■ Activity: Transcribe, word for word and without additions, each line below from the one containing "This screenshot has width=1196, height=841." through the one containing "Toggle the fit", both ends included.

Stored items:

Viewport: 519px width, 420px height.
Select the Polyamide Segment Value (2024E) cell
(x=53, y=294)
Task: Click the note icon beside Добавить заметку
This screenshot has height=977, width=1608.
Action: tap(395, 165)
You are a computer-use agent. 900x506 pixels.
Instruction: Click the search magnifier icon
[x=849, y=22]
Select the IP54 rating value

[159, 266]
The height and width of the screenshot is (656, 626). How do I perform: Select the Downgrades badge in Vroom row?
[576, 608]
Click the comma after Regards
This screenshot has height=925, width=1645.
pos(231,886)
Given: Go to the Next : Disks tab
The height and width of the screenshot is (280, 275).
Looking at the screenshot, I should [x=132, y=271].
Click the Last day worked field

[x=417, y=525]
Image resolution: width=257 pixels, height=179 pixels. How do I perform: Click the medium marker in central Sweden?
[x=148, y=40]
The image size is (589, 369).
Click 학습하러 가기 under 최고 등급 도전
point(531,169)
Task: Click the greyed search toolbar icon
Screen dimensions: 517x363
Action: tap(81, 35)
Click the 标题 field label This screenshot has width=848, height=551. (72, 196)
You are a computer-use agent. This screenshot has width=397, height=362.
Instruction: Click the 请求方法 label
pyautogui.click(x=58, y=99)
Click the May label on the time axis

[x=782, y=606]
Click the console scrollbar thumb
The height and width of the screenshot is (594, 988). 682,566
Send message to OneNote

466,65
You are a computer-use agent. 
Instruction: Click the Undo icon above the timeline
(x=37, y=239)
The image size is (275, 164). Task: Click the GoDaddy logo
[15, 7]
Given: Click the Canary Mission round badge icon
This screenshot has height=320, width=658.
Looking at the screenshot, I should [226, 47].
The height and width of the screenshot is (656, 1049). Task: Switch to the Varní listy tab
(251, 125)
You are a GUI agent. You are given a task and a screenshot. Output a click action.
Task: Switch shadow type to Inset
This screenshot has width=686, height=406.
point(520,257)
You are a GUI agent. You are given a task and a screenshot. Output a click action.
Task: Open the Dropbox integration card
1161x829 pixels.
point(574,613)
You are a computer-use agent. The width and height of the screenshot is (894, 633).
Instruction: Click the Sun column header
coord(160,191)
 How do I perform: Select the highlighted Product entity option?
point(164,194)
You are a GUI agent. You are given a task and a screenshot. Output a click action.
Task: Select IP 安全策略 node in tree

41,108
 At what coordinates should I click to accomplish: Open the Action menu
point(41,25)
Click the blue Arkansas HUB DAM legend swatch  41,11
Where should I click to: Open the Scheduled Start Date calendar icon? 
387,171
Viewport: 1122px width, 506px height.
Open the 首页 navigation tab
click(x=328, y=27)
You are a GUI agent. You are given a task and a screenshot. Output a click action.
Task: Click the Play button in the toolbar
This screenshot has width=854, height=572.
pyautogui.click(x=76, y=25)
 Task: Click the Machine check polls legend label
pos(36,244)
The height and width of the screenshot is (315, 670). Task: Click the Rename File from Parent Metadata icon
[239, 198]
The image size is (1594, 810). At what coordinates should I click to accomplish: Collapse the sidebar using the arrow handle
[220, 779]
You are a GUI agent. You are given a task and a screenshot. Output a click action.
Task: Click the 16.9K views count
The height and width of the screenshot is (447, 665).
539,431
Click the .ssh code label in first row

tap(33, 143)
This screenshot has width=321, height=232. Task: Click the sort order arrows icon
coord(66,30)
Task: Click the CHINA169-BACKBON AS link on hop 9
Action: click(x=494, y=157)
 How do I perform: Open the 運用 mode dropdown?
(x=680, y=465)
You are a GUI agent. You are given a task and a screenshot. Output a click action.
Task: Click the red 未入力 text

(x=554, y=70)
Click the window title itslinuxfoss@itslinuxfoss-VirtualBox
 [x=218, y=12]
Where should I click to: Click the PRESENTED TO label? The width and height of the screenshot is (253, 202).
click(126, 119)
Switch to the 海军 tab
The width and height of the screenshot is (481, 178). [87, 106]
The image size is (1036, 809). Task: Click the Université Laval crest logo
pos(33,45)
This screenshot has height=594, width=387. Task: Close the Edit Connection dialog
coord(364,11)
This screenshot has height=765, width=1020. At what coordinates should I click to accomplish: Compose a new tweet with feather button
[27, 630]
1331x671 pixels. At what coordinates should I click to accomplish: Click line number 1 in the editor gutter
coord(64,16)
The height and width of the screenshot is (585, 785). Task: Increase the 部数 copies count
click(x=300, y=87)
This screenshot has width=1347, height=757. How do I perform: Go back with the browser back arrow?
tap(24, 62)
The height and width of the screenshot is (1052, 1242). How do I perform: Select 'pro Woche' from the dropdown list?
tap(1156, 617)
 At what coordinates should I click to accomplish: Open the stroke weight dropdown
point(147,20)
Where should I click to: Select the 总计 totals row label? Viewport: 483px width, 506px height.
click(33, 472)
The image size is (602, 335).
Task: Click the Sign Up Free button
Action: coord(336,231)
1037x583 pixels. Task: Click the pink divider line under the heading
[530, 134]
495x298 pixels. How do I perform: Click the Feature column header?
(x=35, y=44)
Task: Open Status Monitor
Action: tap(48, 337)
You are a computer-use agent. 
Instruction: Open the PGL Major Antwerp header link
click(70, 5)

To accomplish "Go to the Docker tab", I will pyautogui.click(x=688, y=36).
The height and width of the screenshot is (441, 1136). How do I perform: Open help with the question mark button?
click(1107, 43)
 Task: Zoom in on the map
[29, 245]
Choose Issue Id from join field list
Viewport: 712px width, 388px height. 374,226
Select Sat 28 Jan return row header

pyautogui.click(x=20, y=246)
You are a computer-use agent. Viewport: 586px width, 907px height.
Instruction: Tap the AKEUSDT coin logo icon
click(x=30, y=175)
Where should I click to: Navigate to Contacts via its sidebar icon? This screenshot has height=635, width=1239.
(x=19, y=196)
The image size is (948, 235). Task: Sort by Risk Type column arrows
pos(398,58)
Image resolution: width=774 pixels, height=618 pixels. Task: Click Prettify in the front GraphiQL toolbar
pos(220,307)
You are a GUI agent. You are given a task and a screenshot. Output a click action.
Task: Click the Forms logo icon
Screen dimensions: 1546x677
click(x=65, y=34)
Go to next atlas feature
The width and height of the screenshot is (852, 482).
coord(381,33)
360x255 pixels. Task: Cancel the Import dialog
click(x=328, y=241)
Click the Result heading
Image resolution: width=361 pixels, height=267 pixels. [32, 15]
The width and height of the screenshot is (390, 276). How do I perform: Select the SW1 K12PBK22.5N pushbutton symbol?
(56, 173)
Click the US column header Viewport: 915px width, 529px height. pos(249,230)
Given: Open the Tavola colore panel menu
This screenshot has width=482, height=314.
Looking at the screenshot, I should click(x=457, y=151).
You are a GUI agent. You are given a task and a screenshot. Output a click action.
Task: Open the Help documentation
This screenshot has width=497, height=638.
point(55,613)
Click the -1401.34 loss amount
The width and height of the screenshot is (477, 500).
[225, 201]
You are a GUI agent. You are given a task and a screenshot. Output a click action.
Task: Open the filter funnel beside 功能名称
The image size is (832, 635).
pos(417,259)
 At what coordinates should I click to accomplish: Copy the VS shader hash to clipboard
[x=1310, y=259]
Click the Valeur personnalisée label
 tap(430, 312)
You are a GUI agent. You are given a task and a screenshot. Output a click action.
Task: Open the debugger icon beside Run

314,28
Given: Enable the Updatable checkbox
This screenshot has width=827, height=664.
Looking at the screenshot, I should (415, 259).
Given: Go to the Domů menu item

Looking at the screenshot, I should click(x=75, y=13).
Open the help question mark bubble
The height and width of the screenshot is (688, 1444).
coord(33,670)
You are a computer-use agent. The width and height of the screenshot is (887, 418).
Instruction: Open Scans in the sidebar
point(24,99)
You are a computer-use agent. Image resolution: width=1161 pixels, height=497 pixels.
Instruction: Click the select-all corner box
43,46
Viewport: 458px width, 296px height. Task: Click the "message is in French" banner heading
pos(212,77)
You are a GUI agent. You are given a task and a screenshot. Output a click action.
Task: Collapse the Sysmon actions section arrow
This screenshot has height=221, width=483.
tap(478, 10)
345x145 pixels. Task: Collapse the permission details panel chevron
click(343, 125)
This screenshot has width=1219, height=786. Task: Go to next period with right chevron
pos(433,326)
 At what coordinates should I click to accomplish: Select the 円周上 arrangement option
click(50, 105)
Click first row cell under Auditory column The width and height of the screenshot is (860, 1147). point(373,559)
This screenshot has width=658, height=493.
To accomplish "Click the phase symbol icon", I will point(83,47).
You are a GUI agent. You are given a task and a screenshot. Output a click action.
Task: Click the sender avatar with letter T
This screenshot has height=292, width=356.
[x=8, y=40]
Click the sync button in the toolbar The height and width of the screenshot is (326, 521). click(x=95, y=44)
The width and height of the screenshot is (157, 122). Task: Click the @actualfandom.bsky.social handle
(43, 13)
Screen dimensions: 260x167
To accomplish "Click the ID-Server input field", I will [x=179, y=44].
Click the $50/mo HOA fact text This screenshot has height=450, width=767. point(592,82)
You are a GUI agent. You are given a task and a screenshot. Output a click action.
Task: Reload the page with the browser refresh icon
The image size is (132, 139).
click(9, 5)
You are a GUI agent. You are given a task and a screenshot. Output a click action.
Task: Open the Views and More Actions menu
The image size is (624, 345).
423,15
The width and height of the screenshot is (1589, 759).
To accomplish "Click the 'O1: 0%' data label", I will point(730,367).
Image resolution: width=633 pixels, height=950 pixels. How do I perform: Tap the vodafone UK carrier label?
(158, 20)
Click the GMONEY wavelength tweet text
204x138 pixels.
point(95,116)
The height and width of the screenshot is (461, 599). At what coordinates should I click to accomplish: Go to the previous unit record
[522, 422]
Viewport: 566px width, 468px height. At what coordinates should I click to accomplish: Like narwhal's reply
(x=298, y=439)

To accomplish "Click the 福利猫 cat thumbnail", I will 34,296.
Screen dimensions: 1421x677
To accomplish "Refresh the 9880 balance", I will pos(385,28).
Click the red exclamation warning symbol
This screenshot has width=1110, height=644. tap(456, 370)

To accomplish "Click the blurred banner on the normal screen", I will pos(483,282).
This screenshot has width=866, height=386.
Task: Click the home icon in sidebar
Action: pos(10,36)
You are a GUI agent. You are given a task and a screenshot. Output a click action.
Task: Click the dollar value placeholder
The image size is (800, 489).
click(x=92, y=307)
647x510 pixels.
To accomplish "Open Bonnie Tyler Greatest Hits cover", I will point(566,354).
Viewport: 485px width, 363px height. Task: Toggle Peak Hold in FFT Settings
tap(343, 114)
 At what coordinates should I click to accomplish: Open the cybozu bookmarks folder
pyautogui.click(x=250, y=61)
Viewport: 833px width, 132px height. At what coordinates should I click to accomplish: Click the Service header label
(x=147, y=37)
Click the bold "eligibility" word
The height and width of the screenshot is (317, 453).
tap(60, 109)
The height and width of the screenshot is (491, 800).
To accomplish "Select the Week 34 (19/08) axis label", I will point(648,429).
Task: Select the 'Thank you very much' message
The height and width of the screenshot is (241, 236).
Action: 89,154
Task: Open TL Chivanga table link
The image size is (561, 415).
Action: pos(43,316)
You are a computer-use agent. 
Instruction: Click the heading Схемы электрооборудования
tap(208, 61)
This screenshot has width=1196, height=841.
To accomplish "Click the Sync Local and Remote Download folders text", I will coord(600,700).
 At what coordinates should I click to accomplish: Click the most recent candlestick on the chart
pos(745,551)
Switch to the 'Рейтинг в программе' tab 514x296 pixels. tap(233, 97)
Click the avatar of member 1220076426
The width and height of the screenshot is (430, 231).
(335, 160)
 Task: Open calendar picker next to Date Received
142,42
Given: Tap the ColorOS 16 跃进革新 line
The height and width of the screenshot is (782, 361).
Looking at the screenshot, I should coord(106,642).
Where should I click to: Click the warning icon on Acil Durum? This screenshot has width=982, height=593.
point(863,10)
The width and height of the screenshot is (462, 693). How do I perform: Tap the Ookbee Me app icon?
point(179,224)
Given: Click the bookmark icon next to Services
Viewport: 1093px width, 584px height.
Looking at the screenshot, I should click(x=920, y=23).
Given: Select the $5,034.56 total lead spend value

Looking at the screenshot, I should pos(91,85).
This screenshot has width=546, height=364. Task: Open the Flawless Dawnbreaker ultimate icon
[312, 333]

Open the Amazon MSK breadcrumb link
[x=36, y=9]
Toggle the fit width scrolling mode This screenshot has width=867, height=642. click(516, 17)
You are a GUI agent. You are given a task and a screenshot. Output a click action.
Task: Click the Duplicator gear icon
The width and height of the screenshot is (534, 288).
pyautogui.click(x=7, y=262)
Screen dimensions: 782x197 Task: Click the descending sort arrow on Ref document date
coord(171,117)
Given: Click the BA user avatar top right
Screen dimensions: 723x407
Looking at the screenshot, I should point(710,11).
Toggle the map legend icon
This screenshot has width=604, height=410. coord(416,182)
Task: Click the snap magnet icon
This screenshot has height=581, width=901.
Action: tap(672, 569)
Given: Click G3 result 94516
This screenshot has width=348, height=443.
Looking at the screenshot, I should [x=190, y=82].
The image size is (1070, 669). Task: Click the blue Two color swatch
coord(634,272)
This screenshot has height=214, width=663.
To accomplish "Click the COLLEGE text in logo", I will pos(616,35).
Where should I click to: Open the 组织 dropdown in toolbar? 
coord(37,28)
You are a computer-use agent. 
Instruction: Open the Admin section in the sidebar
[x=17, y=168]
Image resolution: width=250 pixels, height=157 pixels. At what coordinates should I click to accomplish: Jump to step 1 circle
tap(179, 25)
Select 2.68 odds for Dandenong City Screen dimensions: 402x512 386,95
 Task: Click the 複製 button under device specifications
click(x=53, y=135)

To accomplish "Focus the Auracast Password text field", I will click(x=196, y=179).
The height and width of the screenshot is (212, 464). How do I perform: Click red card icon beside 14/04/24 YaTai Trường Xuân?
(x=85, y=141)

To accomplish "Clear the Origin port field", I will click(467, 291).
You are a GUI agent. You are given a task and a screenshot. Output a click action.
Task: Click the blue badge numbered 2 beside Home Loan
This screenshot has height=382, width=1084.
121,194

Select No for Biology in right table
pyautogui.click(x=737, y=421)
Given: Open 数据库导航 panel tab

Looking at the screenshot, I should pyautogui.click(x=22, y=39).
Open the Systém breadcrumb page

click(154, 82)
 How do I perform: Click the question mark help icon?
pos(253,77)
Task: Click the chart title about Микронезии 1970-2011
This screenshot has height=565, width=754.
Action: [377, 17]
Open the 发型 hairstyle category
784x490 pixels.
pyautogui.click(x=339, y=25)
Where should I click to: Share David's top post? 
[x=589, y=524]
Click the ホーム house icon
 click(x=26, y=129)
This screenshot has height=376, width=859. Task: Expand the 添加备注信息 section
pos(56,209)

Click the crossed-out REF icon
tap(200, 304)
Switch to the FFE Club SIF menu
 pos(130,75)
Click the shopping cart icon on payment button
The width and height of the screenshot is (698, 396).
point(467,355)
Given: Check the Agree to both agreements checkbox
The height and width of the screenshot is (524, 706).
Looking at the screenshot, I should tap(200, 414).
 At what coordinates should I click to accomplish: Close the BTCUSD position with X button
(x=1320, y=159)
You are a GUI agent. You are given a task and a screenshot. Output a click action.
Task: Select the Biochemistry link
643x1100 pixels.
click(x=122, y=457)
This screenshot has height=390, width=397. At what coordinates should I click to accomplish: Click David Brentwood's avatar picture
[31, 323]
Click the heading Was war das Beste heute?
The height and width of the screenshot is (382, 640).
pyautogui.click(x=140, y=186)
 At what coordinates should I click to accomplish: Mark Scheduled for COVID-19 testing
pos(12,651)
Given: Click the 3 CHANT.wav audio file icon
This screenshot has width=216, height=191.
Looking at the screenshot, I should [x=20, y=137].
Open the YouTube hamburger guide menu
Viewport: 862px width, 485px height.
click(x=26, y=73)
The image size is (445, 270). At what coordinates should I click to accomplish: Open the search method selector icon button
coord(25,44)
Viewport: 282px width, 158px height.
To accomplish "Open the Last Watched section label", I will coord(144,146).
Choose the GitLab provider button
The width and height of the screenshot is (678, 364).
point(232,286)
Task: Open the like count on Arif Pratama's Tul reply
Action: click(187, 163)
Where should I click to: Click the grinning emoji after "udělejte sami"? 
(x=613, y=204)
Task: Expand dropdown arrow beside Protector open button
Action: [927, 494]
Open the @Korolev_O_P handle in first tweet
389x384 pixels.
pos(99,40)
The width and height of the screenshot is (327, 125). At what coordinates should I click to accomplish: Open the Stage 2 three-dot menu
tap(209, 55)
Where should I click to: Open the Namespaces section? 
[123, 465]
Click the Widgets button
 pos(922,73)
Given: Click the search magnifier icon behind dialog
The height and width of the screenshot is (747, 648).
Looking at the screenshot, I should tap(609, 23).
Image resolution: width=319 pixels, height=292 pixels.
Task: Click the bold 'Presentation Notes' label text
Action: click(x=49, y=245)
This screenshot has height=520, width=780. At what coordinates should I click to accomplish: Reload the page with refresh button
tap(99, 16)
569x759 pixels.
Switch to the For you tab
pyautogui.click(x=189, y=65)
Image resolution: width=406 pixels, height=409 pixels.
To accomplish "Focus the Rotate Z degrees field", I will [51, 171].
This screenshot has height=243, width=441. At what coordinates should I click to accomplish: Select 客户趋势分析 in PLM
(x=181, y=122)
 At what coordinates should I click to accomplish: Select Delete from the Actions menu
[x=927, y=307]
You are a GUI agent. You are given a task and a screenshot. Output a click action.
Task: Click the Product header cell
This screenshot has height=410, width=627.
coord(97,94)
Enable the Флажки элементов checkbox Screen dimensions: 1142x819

■ Solution to the exercise:
This screenshot has width=1196, height=841.
To accomplish "Click the Sync Local and Remote Download folders text", I will coord(600,700).
 At what coordinates should I click to accomplish: Click the most recent candlestick on the chart
pos(745,551)
Switch to the 'Рейтинг в программе' tab 514x296 pixels. tap(233, 97)
Click the avatar of member 1220076426
The width and height of the screenshot is (430, 231).
(335, 160)
 Task: Open calendar picker next to Date Received
142,42
Given: Tap the ColorOS 16 跃进革新 line
The height and width of the screenshot is (782, 361).
Looking at the screenshot, I should coord(106,642).
Where should I click to: Click the warning icon on Acil Durum? This screenshot has width=982, height=593.
point(863,10)
The width and height of the screenshot is (462, 693). How do I perform: Tap the Ookbee Me app icon?
point(179,224)
Given: Click the bookmark icon next to Services
Viewport: 1093px width, 584px height.
Looking at the screenshot, I should click(x=920, y=23).
Given: Select the $5,034.56 total lead spend value

Looking at the screenshot, I should pos(91,85).
This screenshot has width=546, height=364. Task: Open the Flawless Dawnbreaker ultimate icon
[312, 333]

Open the Amazon MSK breadcrumb link
[x=36, y=9]
Toggle the fit width scrolling mode This screenshot has width=867, height=642. click(516, 17)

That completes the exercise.